=== Begin Enclosure ===
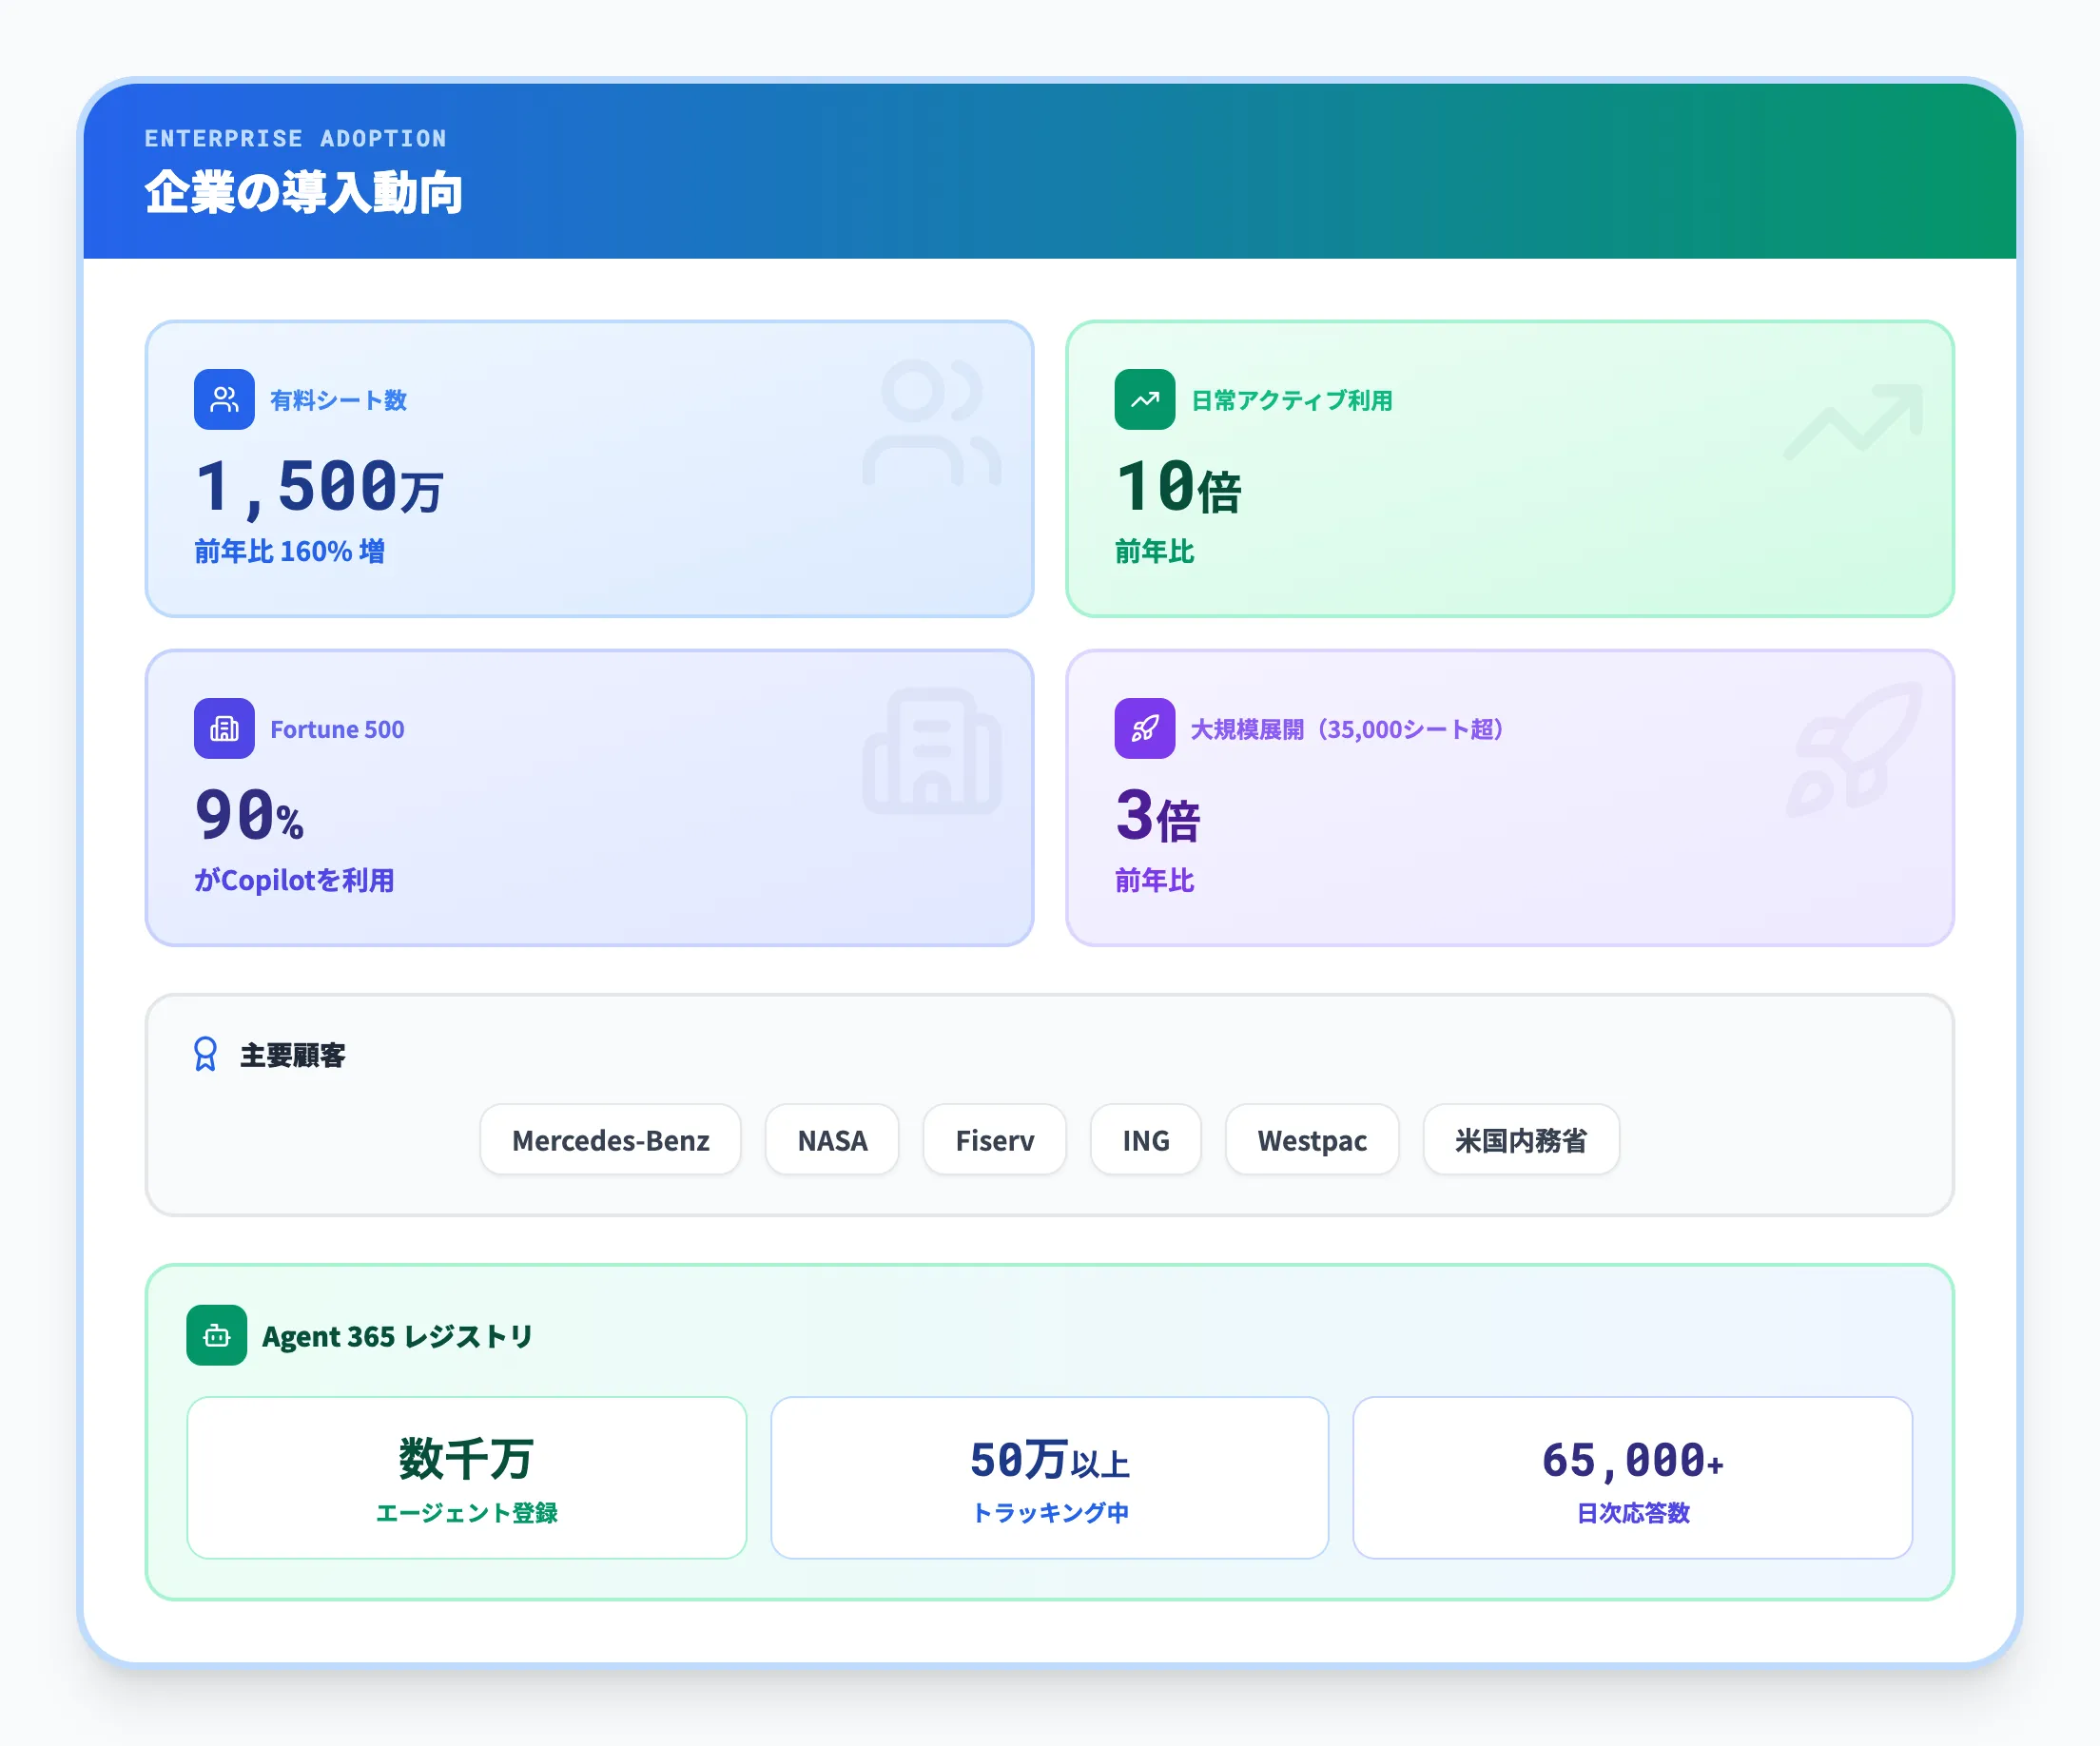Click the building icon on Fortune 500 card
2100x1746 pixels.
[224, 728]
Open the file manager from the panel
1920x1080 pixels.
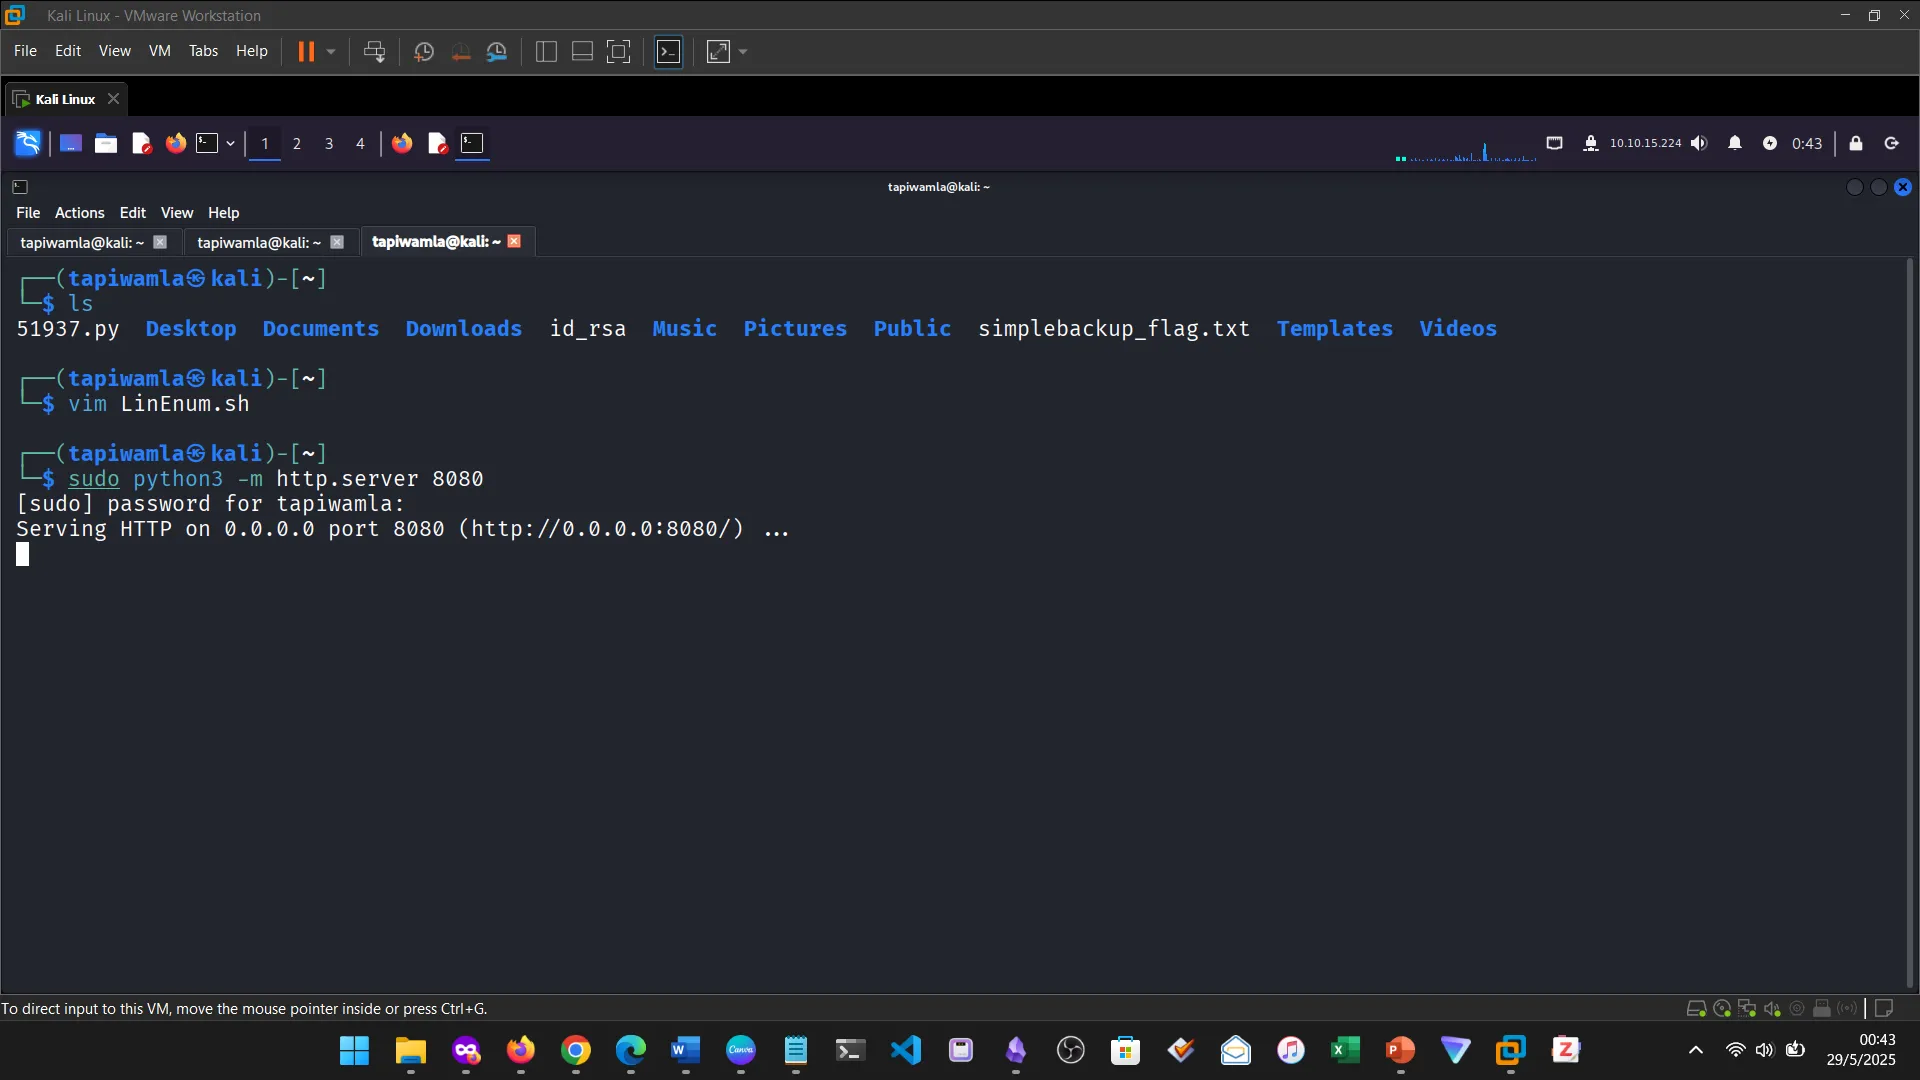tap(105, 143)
=== End Enclosure ===
Repeat only the lines from the one holding "Open the file manager from the panel" through the last line of the data, inclusive. Keep the pictures out.

Answer to the exercise
Open the file manager from the panel
1920x1080 pixels.
tap(105, 143)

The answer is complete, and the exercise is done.